> Texto citado
La República fue establecida en un contexto de crisis y de atraso socioeconómico que iba a dificultar enormemente los planes reformistas de los republicanos. A pesar del crecimiento del sector industrial y de la urbanización de la población desde el final del siglo XIX, España seguía siendo básicamente un país agrícola. El problema fundamental no fue que casi la mitad de la población activa se dedicaba a la agricultura, sino una estructura económica anticuada y una distribución de la tierra muy desigual. Veinticinco por ciento de la tierra cultivable estaba en manos de unos siete mil latifundistas; otro cincuenta por ciento perteneció a 1,4 millones de campesinos empobrecidos. Igualmente problemática era la existencia de dos millones de jornaleros sin tierra en el sur del país que sobrevivían, en condiciones especialmente penosas, sujetos al poder arbitrario de los latifundistas. Así, la reforma agraria sería la tarea principal para cualquier gobierno que quisiera modernizar la economía y mejorar las condiciones de vida de gran parte de la población. Su fracaso contribuiría directamente al fracaso de la propia República. Igualmente, los intentos del primer gobierno republicano (1931-1933) de minar el poder de la Iglesia, reformar un Ejército dominado por una sobredimensionada casta militar y solucionar la cuestión nacional provocarían una oposición feroz.
No solamente fracasaría el proyecto reformista a causa de la falta de poder real de los propios republicanos, sino que el contexto de polarización sociopolítica generada por la propia existencia de la República haría la guerra civil casi inevitable. Según Paul Preston, la guerra solo podía “haberse evitado si la izquierda hubiera estado dispuesta a aceptar la estructura social anterior a 1931” (Preston, 2020: 371). Pero sí hubo una alternativa. Como expuso el futuro líder del POUM Joaquim Maurín, a finales de 1931, solamente “la toma del poder de la clase trabajadora”, en coordinación con las masas rurales y los movimientos de liberación nacional, “significaría el fin de una pesadilla que se prolonga durante siglos” (Maurín, 1977: 204).
“Salvar España”
Como también identificaría Maurín en 1931, la burguesía española no tenía ni interés ni capacidad para terminar la revolución democrática, dado que estaba subordinada a una oligarquía, dominada por el latifundismo, profundamente reaccionaria y semifeudal. Así, las reformas más inocuas provocaron una reacción salvaje por parte de las clases dominantes. La portavoz ideológica de esta oligarquía era una poderosa Iglesia y su brazo ejecutor un Ejército dominado por una casta militar convencida de su papel como salvadores de la patria.

> Datos proporcionados
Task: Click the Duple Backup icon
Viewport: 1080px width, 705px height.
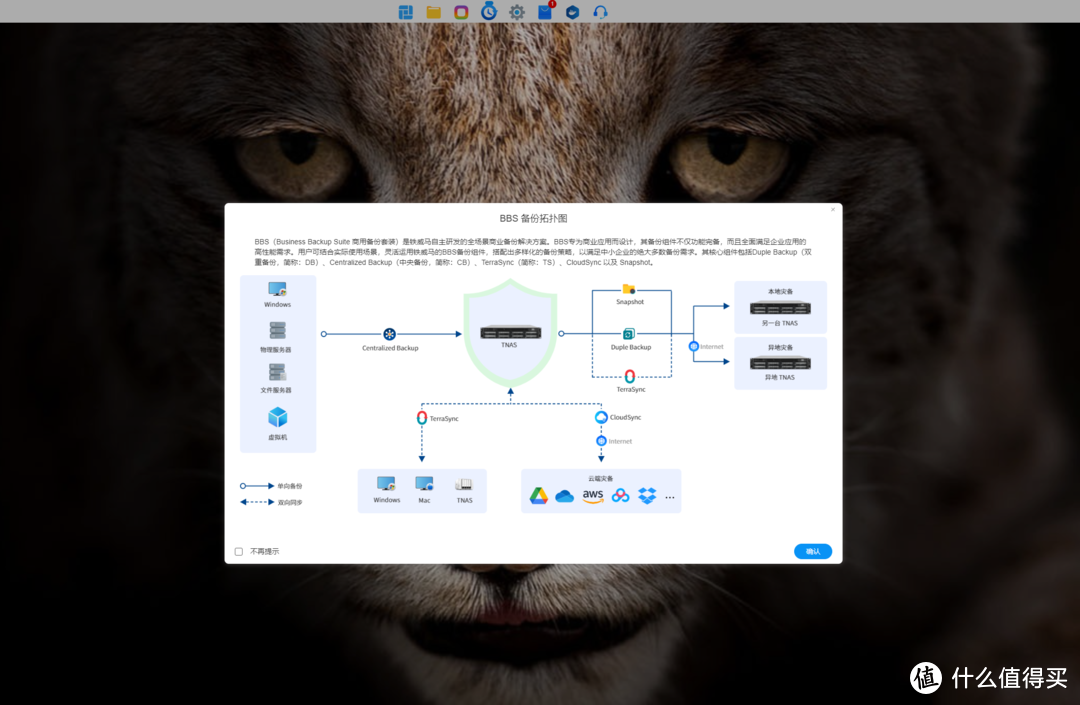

> Descripción de la tarea
Prosigue el texto citado sobre la República española a partir de su última oración.

> Respuesta esperada
Más adelante, uno de los mitos fundacionales de la dictadura franquista sería que, debido al anticlericalismo de la República, las fuerzas del orden optarían por acabar con la República. En realidad, las organizaciones católicas se declararon en contra de la democracia ya en vísperas de las elecciones municipales del 12 de abril de 1931. Así, prepararon los fundamentos de una cruzada contra la antiEspaña, avisando que la declaración de una república “llevaría el país a una guerra civil”. Como comenta Julián Casanova, durante los siguientes cinco años habría indicios de sobra de que “en el universo cultural del clero español, el catolicismo solo podía coexistir felizmente con un régimen autoritario” (Casanova, 2001: 33) 1/.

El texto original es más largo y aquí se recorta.